Take the line that holds "Given: Click the star rating icons" and every line after it to the end of the entries, and repeat them exactly without the pictures.

Segment Start: Data records

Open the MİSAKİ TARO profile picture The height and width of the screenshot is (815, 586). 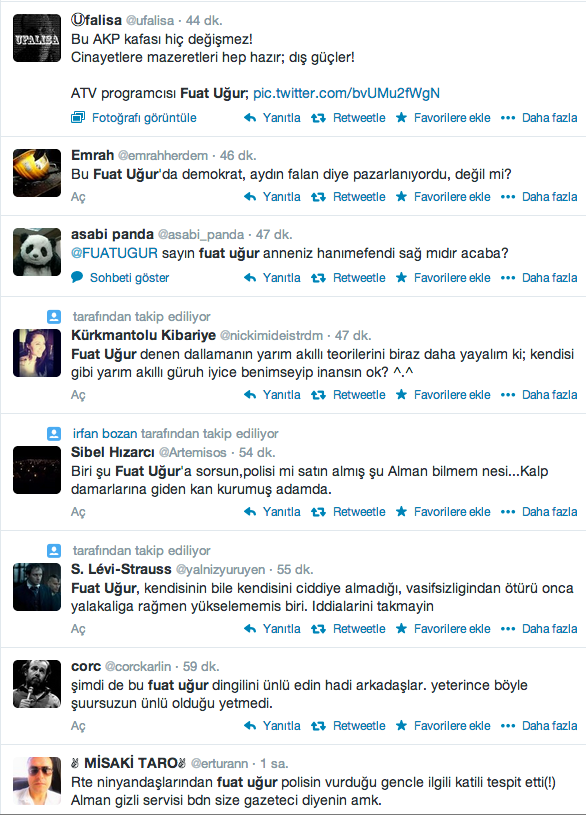[37, 781]
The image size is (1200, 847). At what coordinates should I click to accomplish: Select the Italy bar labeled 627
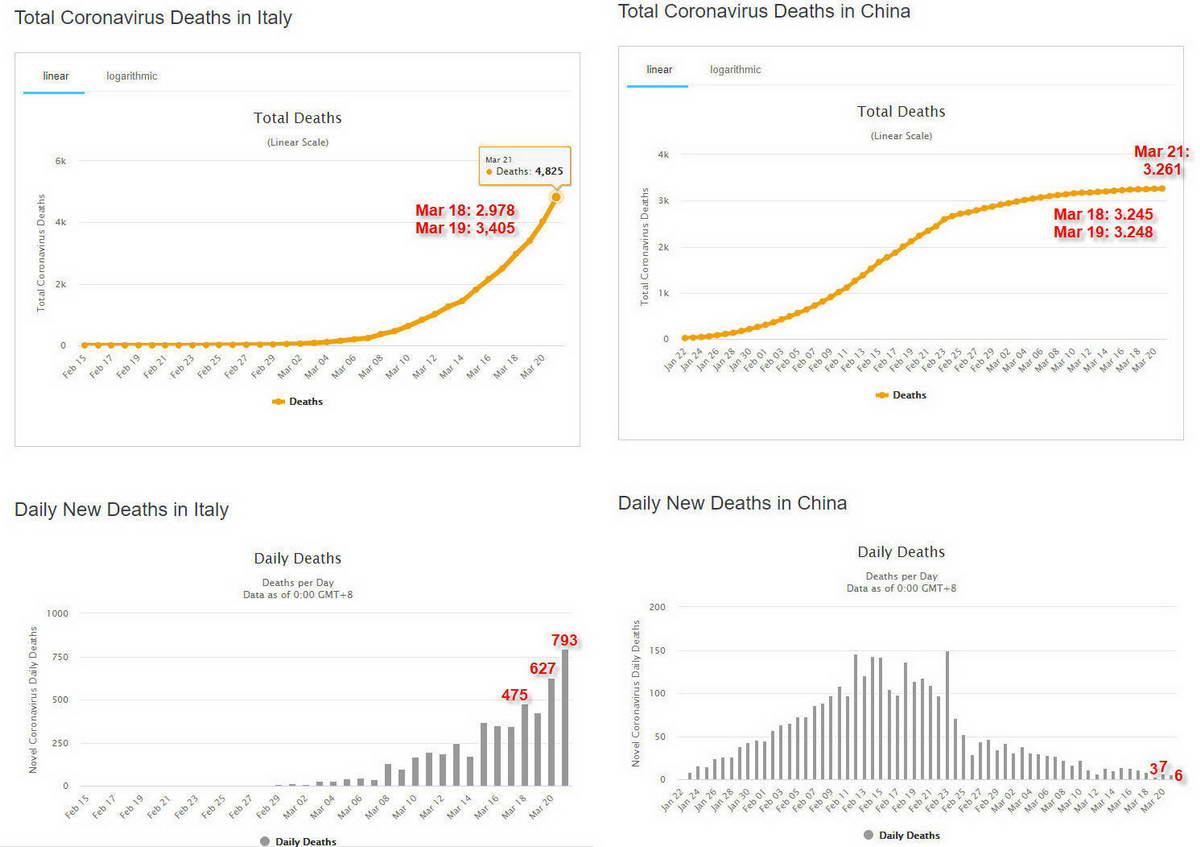point(551,732)
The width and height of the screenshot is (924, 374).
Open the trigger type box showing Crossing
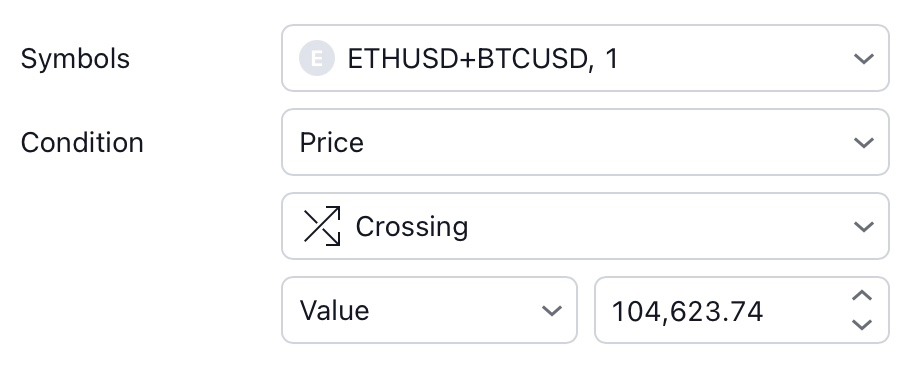point(585,226)
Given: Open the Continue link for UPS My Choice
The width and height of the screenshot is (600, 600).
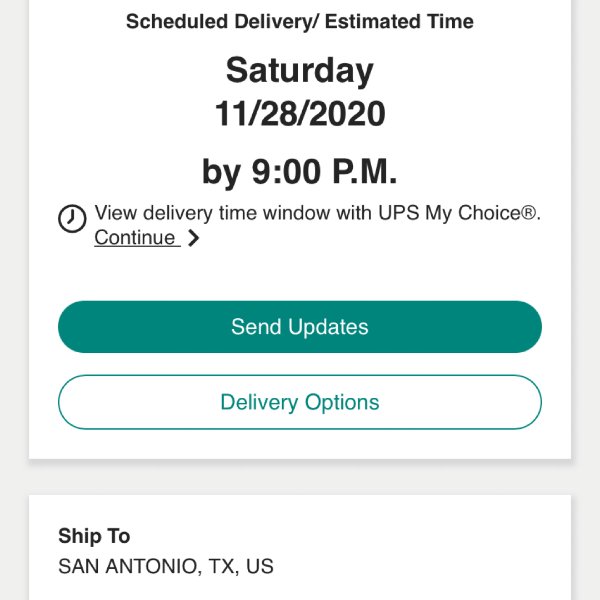Looking at the screenshot, I should tap(137, 238).
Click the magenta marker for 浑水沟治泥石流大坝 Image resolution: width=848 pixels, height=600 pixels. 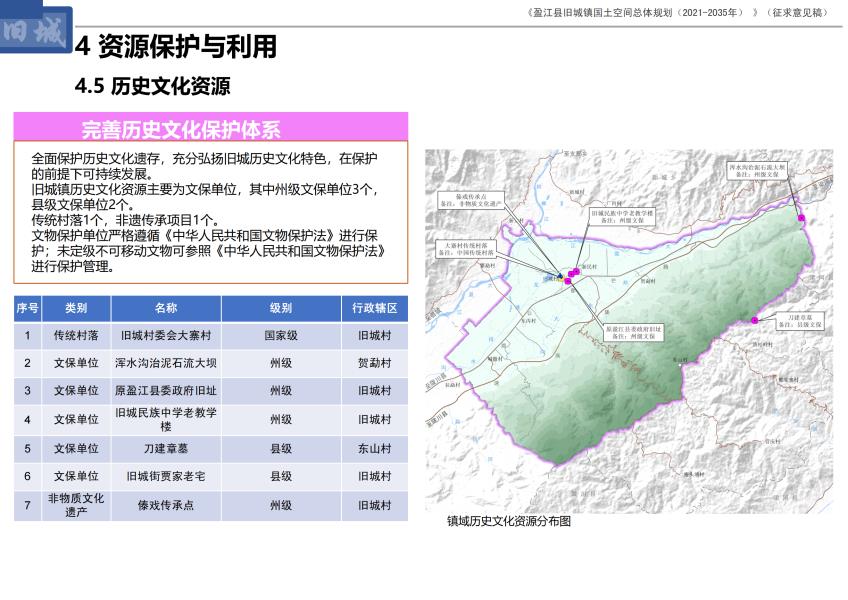tap(801, 217)
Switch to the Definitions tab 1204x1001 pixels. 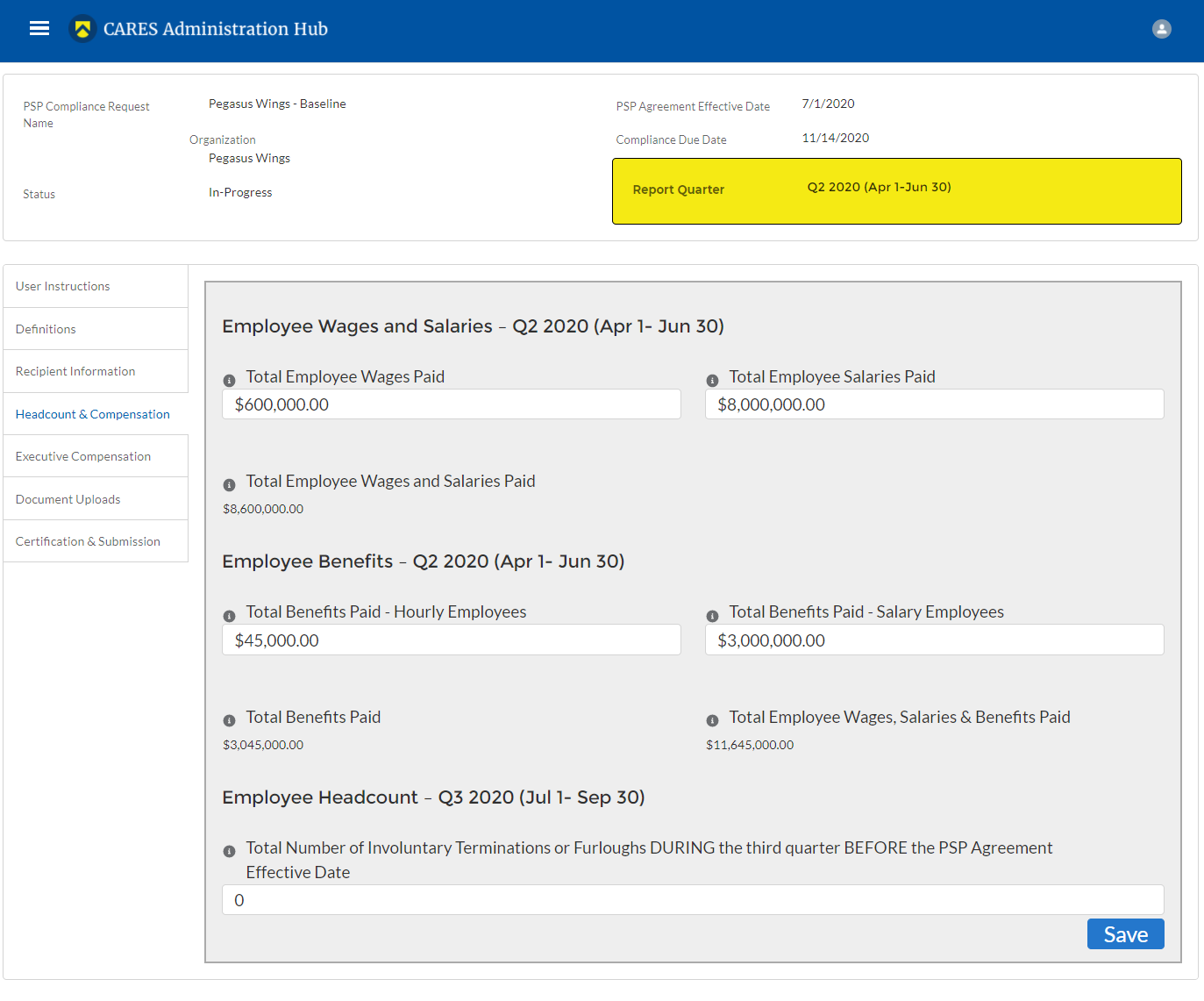click(x=46, y=329)
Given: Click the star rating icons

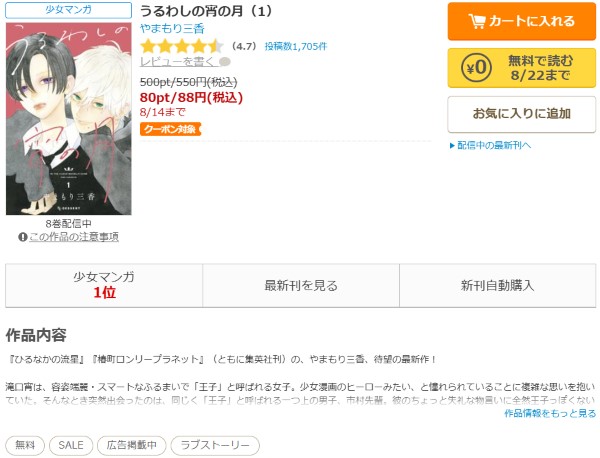Looking at the screenshot, I should click(182, 46).
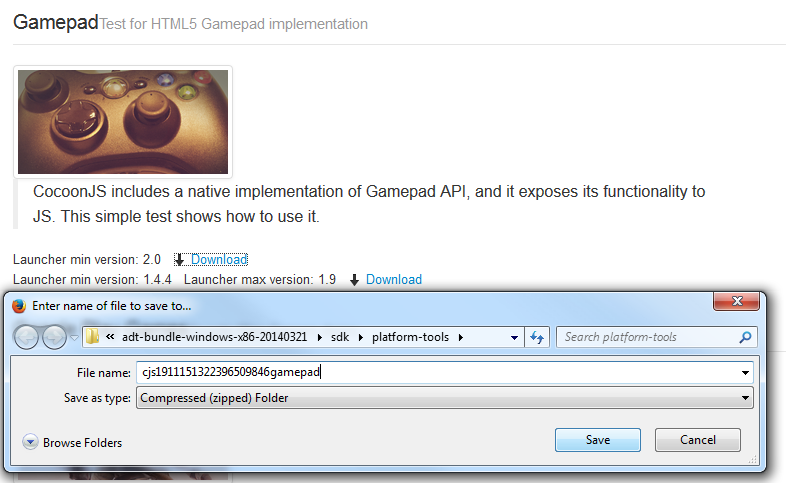786x483 pixels.
Task: Click Download link for min version 2.0
Action: [219, 260]
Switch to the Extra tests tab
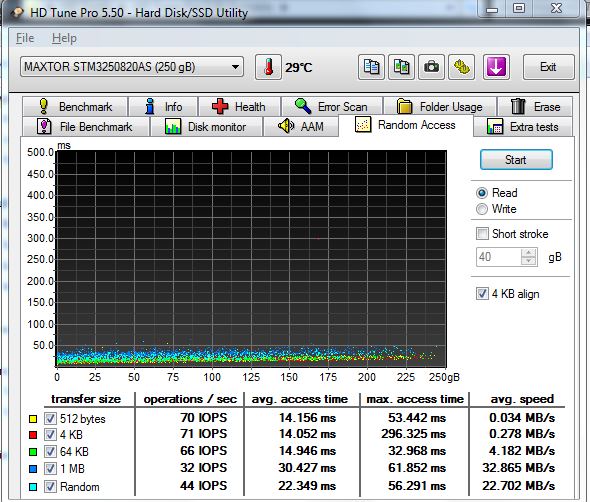590x502 pixels. click(x=523, y=127)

Segment End: Data records

**Exercise response**
Given: Click the star rating icons

Looking at the screenshot, I should click(182, 46).
786x483 pixels.
Task: Click Download link for min version 2.0
Action: [219, 260]
Switch to the Extra tests tab
590x502 pixels. click(x=523, y=127)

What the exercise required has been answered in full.